Work to complete
Retype the data below verbatim; pictures do not belong in the copy.

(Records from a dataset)
# # # #
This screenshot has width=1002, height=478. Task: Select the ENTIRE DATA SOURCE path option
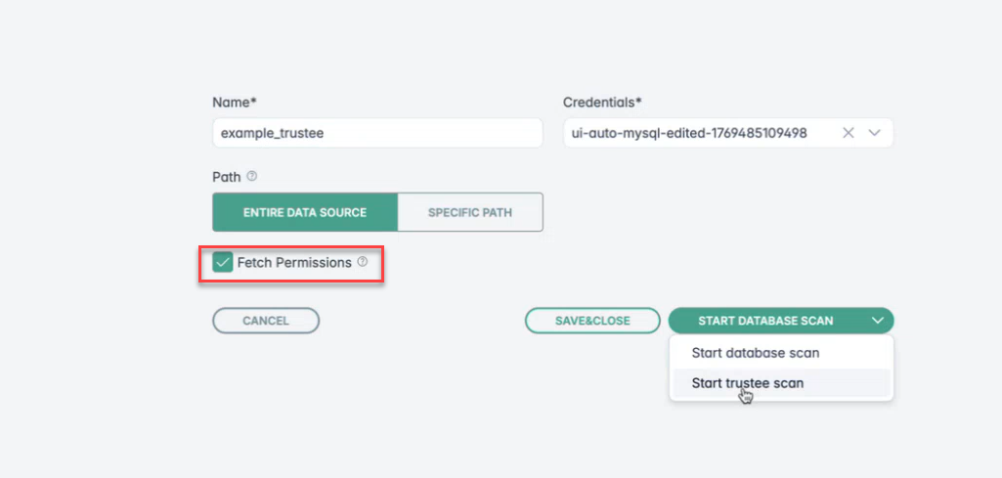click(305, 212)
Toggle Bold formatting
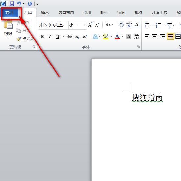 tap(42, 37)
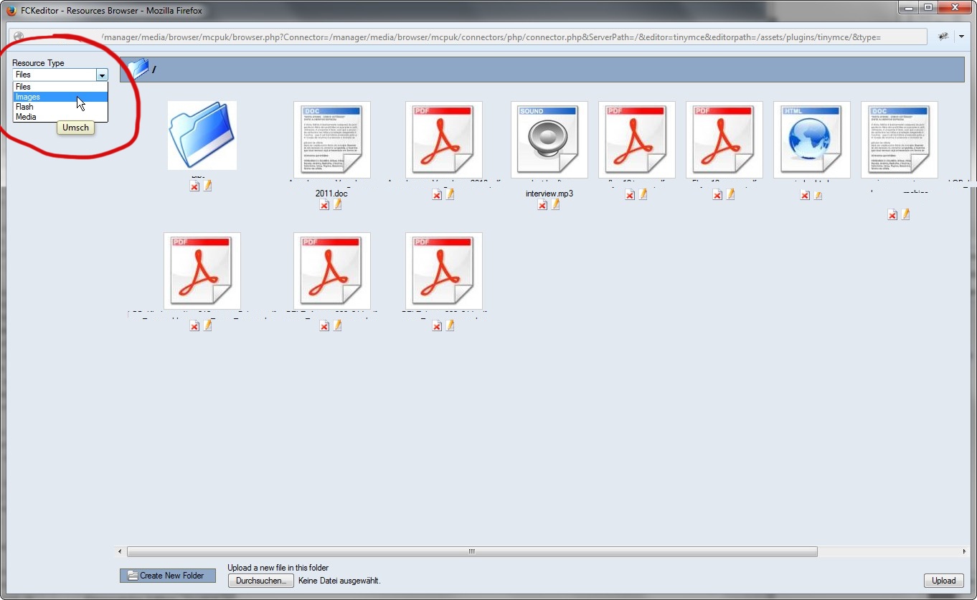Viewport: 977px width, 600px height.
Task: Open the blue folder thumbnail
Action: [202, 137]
# # # #
Exercise solution
This screenshot has width=1002, height=478. Task: Select the ENTIRE DATA SOURCE path option
click(305, 212)
Toggle Bold formatting
 tap(42, 37)
Viewport: 977px width, 600px height.
Task: Open the blue folder thumbnail
Action: [202, 137]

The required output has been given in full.